By Michelle Price
UCBJ Managing Editor
UPPER CUMBERLAND – Business travelers across the Upper Cumberland region don’t have to wonder as they cross county lines whether a face mask is required. County mayors and executives across the region unanimously stopped short of issuing mask mandates after Gov. Bill Lee passed that authority on to them Friday evening.
County mayors were surprised by Executive Order No. 54 that delegated authority to the county mayors in 89 of the state’s 95 counties to require or recommend the wearing of face coverings.
“We had a conversation with him last Thursday and none of this was even mentioned on Thursday, and Friday we get a heads up call that we are going to get an E.O. (Executive Order) in a little bit,” said Fentress County Mayor Jimmy Johnson. “So, we got it at 6 p.m. Friday night.”

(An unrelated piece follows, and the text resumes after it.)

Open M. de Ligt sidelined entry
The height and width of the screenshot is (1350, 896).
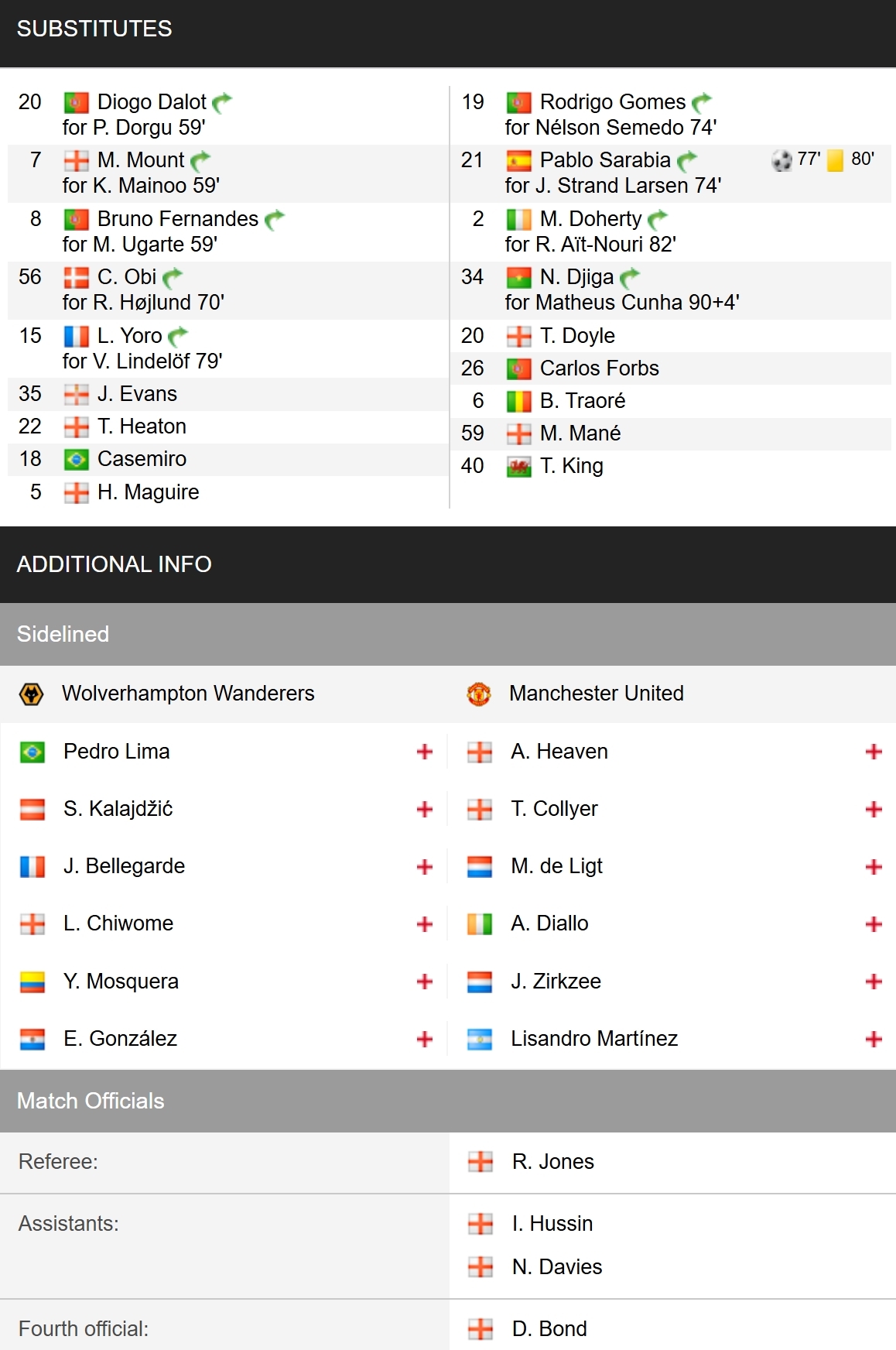pos(556,866)
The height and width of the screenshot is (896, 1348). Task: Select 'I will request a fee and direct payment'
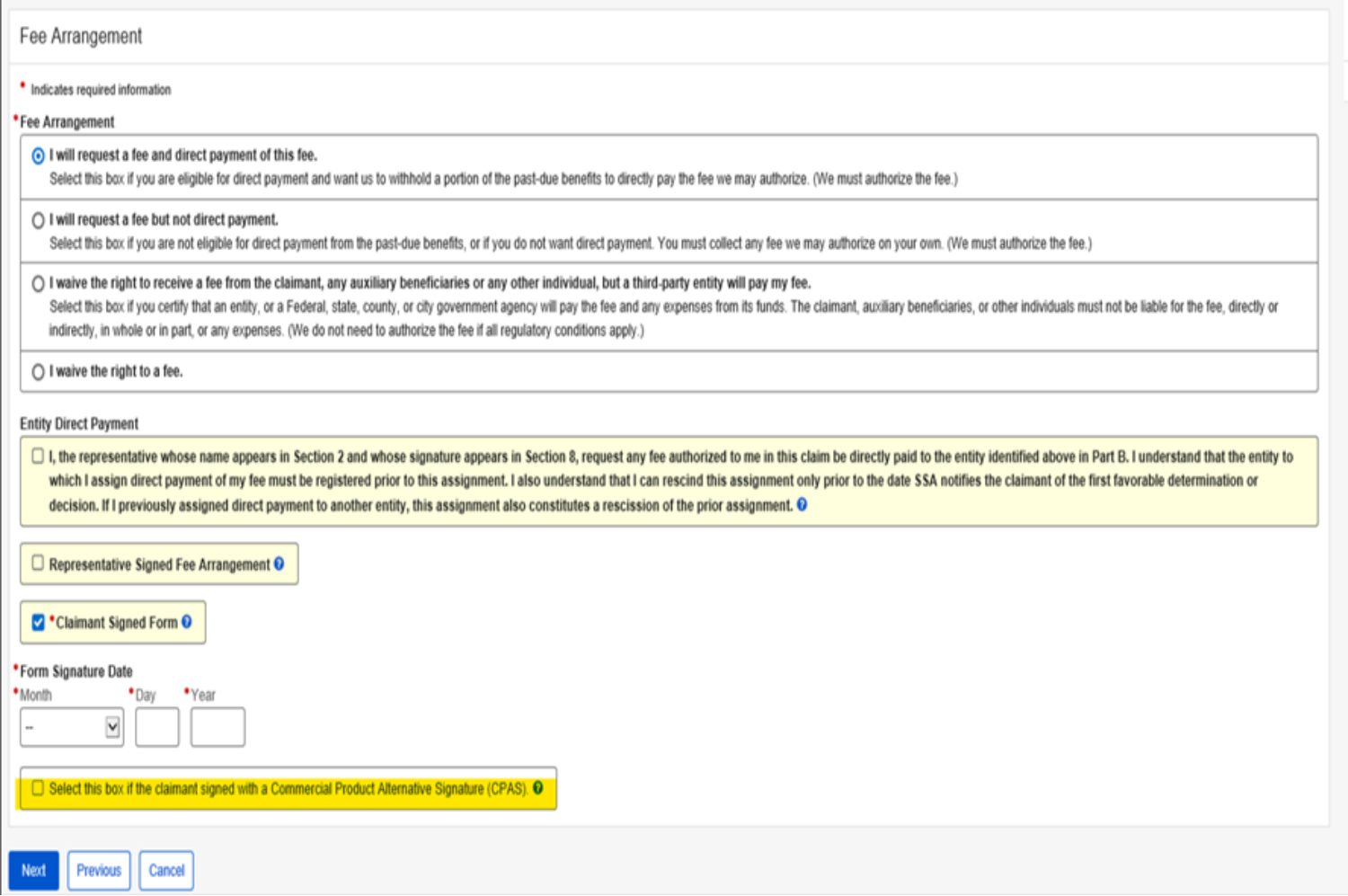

When asked about their decision whether or not to mandate face masks, all mayors in the region were in agreement.
“I have no plans at all to do that,” said Overton County Mayor Ben Danner. “We only have 17 active cases out of 22,000 people.”
“We are not going to mandate it,” said Johnson. “We are at 1.3% of our total population – we have 23-24 cases right now. We are going to put the faith in our people to do what’s best for themselves and our businesses the same way. If you want your customers to wear a mask in or you want to wear them, it’s ok.”
Overall, 2,146 people, or 5.3% of the region’s population, has tested positive for the virus since testing began. Of that number, only 816 – 0.24% – are still active cases.
“At this time, 2.7% of my population has tested positive and less than 0.06% is actively positive, so there is no way I’m going to mandate masks,” said Jackson County Mayor Randy Heady. “I’m going to encourage all my citizens to try to be safe with this because it’s definitely more serious than what some believe. I wander all over the courthouse, but I’m always staying three to four feet from anybody. But if I go to Granville this weekend to Heritage Day, I’m going to have a mask on.”
One common theme among the county mayors was the desire to allow their citizens to decide this important matter for themselves based upon each person’s individual situation.
“We all hope that in the exercise of your personal liberties and your freedom to choose your own actions that you make the individual decision to stay safe and to protect those around you.” Putnam County Mayor Randy Porter said. “We live in a strong community that pulls together in tough times. If we all work together and make good choices, we can prevail over this challenge.”